La guerra terminó con el Tratado de Versalles, firmado en 1783. España aparecía vencedora; pero sucedía que la expulsión de los ingleses de sus colonias americanas había dado lugar a un hecho de enorme importancia para todo imperio colonial: había nacido la primera república libre de los tiempos modernos, los Estados Unidos de América. España, imperio colonial, quedaba herida de muerte por ese hecho, pues el ejemplo norteamericano sería seguido más temprano o más tarde por las colonias españolas del Hemisferio. Carlos III y algunos de sus ministros lo sospecharon, a juzgar por la propuesta de uno de ellos para que se les diera autonomía política y económica a las colonias españolas de América.

 

De Nápoles había llegado a Madrid, en el séquito de Carlos III, el siciliano Leopoldo de Gregorio, marqués de Esquilache.
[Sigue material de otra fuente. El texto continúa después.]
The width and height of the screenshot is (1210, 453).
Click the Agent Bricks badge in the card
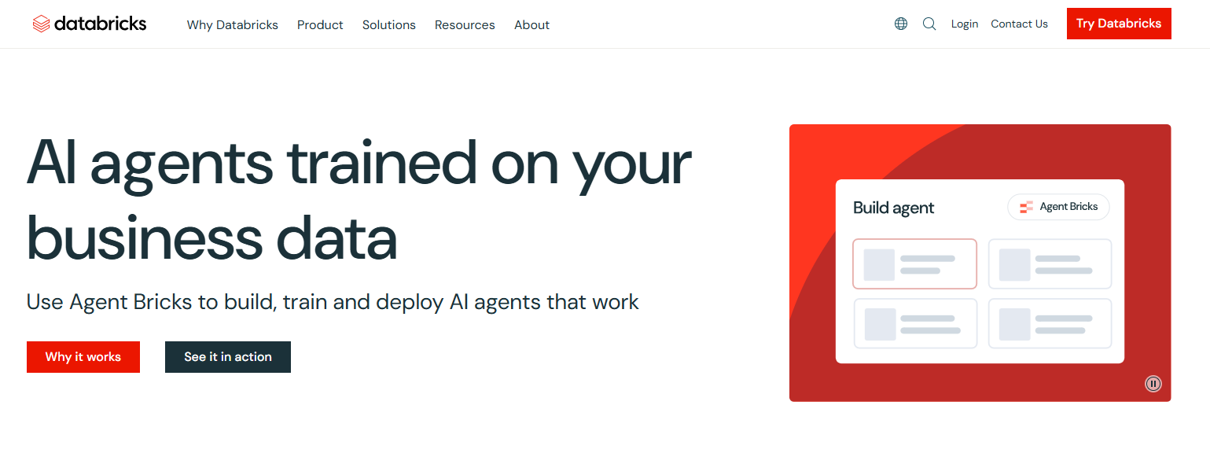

Esquiladle fue el principal inductor de la política progresista que adoptó Carlos III. Fue él quien aconsejó derogar las medidas que impedían el desarrollo del comercio español —incluyendo en éste el colonial—; fue él quien llevó la voz cantante en las disposiciones contra los privilegios eclesiásticos y quien encabezó la conspiración contra la Orden de los Jesuitas, que fue expulsada de España y de todos los dominios en 1767. Alrededor de Esquiladle se formó un grupo de prohombres activos en la creación y la propaganda de ideas nuevas; entre ellos estaban el conde de Campo-manes, el peruano Pablo de Olavide, Gaspar Jovellanos, el conde de Aranda, y José Minino y Redonda, conde de Floridablanca.

 

Este grupo de consejeros y ministros, el más brillante que se reunió junto a un monarca español en toda la historia del imperio, sacudió a España y a América con sus reformas en la economía, en la administración, en el orden civil, en la enseñanza. A su acción se debieron cambios y renovaciones que causaron agitaciones serias en las colonias americanas. Las rebeliones de Tupac Amaru y Tupac Catari en el Perú y lo que hoy es Bolivia, la de los Comuneros en Nueva Granada y los Andes venezolanos, fueron reflejos de esos cambios. La inercia social, económica y política de las colonias quedó rota, y tanto los aciertos como los errores de Carlos III y sus ministros contribuyeron a que así sucediera.

 

Carlos III murió en 1788, un año antes de que se iniciara la revolución en Francia. Su sucesor, Carlos IV, fue desde el primer momento un juguete de los acontecimientos que desató en el mundo la revolución francesa.

Nota)   El texto de este artículo fue obtenido por medio de escáner, cualquier error se debe e ello.